[Stored items]
* * * *
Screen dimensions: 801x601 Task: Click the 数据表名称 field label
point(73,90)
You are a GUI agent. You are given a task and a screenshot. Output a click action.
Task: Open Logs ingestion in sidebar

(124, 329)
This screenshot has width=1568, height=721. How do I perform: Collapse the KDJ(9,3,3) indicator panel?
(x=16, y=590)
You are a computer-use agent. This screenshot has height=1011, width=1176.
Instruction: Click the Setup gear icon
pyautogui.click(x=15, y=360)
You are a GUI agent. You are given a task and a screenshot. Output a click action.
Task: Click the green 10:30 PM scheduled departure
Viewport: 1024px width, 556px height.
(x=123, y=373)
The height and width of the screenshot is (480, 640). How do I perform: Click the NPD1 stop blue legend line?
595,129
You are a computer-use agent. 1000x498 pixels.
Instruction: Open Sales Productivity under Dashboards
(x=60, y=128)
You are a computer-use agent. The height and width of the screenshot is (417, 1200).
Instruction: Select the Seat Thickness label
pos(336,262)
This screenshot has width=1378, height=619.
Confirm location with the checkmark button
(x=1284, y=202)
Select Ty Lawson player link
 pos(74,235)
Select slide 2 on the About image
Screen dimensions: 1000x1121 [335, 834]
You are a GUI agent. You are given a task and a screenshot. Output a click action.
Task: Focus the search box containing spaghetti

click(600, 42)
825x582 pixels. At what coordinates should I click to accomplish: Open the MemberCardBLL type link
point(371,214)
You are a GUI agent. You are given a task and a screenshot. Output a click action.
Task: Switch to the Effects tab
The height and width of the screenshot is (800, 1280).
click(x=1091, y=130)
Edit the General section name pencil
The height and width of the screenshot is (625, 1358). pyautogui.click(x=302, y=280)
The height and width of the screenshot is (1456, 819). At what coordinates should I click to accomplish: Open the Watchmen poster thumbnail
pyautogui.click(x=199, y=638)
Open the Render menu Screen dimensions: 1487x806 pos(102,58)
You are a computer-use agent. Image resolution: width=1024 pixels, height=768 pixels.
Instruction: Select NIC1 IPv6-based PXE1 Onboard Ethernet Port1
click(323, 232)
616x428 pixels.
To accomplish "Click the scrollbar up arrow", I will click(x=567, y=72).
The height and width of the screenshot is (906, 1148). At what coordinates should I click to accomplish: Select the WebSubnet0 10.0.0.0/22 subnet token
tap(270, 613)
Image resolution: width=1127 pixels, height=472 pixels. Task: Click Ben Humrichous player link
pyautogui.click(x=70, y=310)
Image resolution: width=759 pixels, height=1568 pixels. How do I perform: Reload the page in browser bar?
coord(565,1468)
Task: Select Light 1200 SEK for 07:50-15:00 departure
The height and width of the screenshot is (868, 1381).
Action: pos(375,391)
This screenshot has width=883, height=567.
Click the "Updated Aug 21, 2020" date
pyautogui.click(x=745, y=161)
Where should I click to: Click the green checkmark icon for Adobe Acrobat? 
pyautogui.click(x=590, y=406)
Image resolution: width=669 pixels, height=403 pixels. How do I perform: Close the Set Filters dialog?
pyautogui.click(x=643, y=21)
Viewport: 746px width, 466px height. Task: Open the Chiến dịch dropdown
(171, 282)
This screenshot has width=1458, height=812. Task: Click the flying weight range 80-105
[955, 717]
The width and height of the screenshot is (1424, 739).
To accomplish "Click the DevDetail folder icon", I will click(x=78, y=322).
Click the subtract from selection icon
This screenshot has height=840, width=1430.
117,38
* * * *
**TASK TO COMPLETE**
Only the number is wanted: how many lines in the data include the string "departure"?

**SOLVED EXERCISE**
2